── Фрагмент текста ──

А между тем не думайте, что Мирабо проводит свое время только в слезах да жалобах. Нет, подобно Диогену, он далек от того, «чтоб плакать и рыдать, вложив палец в глаз, об том, что у него нет другой бочки»50. Такой пламенной массы жизни, которую не под силу было бы разбить молотом самих циклопов, в то время не существовало во всей Европе. Его нельзя было назвать могущественнейшим человеком из современных ему людей, – не в огне, а в свете сила, – но все-таки его энергия, обилие жизни, обаятельный характер доказывали, что в нем заключена прочная, непоколебимая сила.
Бурные, дурно направленные страсти, душевные волнения, внешний беспощадный гнет – все это могло бы сломить десятерых, а между тем Габриель Оноре, при подобных трудных условиях, остался цел и невредим. Полицейский офицер из сострадания и в силу прежнего обещания разрешает ему переписываться с Софией, но с условием, что письма будут вскрываться и затем, по прочтении, отдаваться ему на хранение. Письма Мирабо – это огонь и слезы, но только не а-ля Вертер, а а-ля Мирабо. Кроме этих писем, ему еще приходилось писать просьбы к отцу, каяться перед ним в своих грехах, вести переписку с друзьями, чтоб при их посредничестве передавать как-нибудь эти просьбы маркизу. Одним словом, у него была целая масса корреспонденции. Помимо этого занятия, он мог еще читать, хотя и с большими ограничениями, сочинять и компилировать книги вроде «Эротической библии», которую нельзя рекомендовать ни мужчине, ни женщине. Его благочестивый биограф закрывает свое лицо при этом скандалезном произведении и жалобно прибавляет, что о нем нечего сказать. Относительно же переписки с Софией нужно заметить, что она долгое время хранилась в бюро Ленуара и только в 1792 году была найдена Манюэлем, прокуратором коммуны, и увидела свет. Собрание этих писем вызывает обыкновенно слезы у сентиментальных душ, но автор настоящего очерка старается воздержаться от них, по крайней мере здесь, за неимением места; впрочем, во всяком случае, это в своем роде превосходные любовные письма.

───
── Исходные данные ──

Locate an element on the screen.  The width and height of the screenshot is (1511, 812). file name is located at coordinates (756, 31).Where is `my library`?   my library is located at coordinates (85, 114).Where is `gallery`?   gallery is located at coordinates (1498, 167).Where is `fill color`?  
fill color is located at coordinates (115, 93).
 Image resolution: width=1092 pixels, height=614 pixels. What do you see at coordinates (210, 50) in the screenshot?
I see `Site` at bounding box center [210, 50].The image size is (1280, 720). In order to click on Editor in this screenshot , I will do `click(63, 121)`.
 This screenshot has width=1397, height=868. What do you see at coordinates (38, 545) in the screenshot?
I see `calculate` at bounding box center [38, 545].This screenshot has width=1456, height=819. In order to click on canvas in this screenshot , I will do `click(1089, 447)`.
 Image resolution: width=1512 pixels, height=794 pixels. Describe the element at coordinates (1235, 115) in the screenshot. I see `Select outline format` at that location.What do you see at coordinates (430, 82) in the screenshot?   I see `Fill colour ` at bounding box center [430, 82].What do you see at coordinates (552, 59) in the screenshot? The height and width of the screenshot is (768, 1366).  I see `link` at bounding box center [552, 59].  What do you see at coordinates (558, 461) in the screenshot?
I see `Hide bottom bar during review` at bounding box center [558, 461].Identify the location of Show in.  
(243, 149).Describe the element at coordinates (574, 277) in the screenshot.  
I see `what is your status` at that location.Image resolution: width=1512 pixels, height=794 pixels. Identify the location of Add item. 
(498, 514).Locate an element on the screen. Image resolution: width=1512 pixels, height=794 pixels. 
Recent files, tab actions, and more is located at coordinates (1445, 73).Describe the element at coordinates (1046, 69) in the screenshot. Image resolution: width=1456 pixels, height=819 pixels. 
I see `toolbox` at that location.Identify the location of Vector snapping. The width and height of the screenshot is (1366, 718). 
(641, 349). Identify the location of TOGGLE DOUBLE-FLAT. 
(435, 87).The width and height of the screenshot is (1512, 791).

───

Выпишите без изменений ту часть текста о Мирабо, что открывается словами с «А между тем не» и завершается на «прочная, непоколебимая сила.».

А между тем не думайте, что Мирабо проводит свое время только в слезах да жалобах. Нет, подобно Диогену, он далек от того, «чтоб плакать и рыдать, вложив палец в глаз, об том, что у него нет другой бочки»50. Такой пламенной массы жизни, которую не под силу было бы разбить молотом самих циклопов, в то время не существовало во всей Европе. Его нельзя было назвать могущественнейшим человеком из современных ему людей, – не в огне, а в свете сила, – но все-таки его энергия, обилие жизни, обаятельный характер доказывали, что в нем заключена прочная, непоколебимая сила.